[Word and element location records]
══════════════════════════════
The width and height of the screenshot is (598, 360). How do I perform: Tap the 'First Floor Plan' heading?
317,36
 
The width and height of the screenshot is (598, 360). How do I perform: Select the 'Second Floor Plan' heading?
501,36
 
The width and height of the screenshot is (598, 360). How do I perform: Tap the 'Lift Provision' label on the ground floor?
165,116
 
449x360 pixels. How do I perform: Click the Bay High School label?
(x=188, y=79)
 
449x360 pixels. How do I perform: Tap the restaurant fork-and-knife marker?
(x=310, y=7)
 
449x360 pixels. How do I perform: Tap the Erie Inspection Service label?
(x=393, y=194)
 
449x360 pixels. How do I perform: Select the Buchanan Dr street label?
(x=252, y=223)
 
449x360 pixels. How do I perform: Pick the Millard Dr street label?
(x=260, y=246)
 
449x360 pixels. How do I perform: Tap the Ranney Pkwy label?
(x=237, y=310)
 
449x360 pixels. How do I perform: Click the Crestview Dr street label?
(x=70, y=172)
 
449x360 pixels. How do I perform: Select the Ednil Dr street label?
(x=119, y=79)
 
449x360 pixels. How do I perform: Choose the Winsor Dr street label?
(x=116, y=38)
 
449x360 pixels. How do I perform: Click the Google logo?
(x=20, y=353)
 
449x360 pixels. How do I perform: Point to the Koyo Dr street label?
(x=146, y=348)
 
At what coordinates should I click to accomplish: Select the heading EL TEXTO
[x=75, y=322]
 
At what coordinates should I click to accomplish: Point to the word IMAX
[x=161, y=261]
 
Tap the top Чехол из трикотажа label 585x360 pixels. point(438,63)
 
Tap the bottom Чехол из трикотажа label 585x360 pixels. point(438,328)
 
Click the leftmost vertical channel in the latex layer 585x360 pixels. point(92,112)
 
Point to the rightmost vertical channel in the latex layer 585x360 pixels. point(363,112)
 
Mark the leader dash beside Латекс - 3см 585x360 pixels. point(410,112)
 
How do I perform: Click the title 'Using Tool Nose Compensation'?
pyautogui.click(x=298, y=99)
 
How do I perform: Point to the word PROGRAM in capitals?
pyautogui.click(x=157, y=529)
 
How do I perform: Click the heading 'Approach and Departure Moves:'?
══════════════════════════════
TASK GOAL: Write out the lines above, from the start of the records up to and including the line with "(x=188, y=79)".

FINAL RESULT:
The width and height of the screenshot is (598, 360). How do I perform: Tap the 'First Floor Plan' heading?
317,36
 
The width and height of the screenshot is (598, 360). How do I perform: Select the 'Second Floor Plan' heading?
501,36
 
The width and height of the screenshot is (598, 360). How do I perform: Tap the 'Lift Provision' label on the ground floor?
165,116
 
449x360 pixels. How do I perform: Click the Bay High School label?
(x=188, y=79)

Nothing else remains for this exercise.